Futuremark Peacekeeper Benchmark
1.
Opera 10.6                 5244 Points
2. Chrome 6.0.408.1      5162 Points
3. Chrome 5.0.375.86     4897 Points
4. Opera 10.5                 3323 Points
5. Safari 5.0 (7553.16)  2606 Points
6.
Firefox 3.6.4             1939 Points
7 Internet Explorer 9      1919 Points
   (Trial Build 3)
8. Internet Explorer 8      829 Points

As you can see a compelling side story is how Internet Explorer 9 is now beating Firefox 3.6 in speed.  This is a remarkable turnaround for Microsoft -- in fact in the Sunspider Javascript test IE 9 was almost 10 times faster than IE 8.

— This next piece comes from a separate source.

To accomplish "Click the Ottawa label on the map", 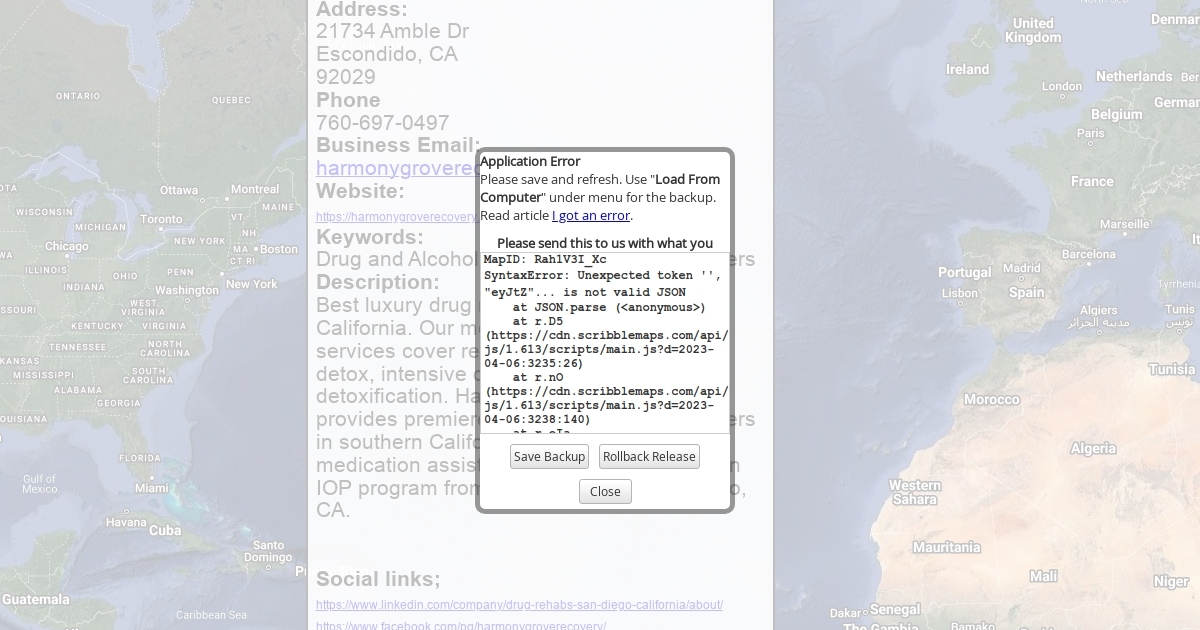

Returning to the core story, it Opera 10.6 narrowly edges out Chrome 5 in two of the tests, and Chrome 6 in two of the tests.  In the world of mixed martial arts, they would call this a split decision win.  But a win is still a win and we can say that unlike with Opera 10.5, Opera Software's claims that it has the world's fastest browser are fair.

As an additional note Chrome 6 (an advanced test build, not widely available) is dangerously unstable, so Opera clearly has the edge over it.  Chrome 6 crashed so often we could almost keep time by the crashes. Chrome 5 was slightly more stable, but still crashed more than Firefox 3.6 or Opera 10.6 (twice in our limited testing versus no crashes for Opera 10.6 and one for Firefox 3.6.4).

In looks Opera 10.6 seems to hold an advantage over Chrome and Firefox if you like a graphical look.  If you like a more minimalist look, you may find Chrome or Firefox more pleasing.  At the end of the day, it's honestly a subjective call.

However, Opera 10.6 does have one more ace up its sleeve -- it's bundling free antivirus software from AVG inside its browser.  Opera writes us : "We are incorporating AVG into Opera. Specifically, AVG's Web Threat Data Feed. This will work with our existing Fraud Protection technology that already uses Netcraft and PhishTank."

This should offer further protection against exploits and malware to Opera 10.6 users.  Opera is already pretty safe due to its small market share versus Firefox or Internet Explorer.  Of course its Flash player is just as vulnerable as its foes.

In the PC browsing market, Opera has less than a 5 percent market share internationally, but it continues to have a legion of loyal followers and push the envelope on web technologies.  By contrast, in the mobile sphere, Opera is the biggest player on the market, and even recently scored approval on the iPhone.

You can pick up Opera 10.6 here.

All tests were done on a MacBook Pro running 64-bit Windows 7 Professional.  The hardware onboard included a Intel Core 2 Duo Processor T9600, a NVIDIA GeForce 9600M GT GPU, and 4 GB of DDR RAM.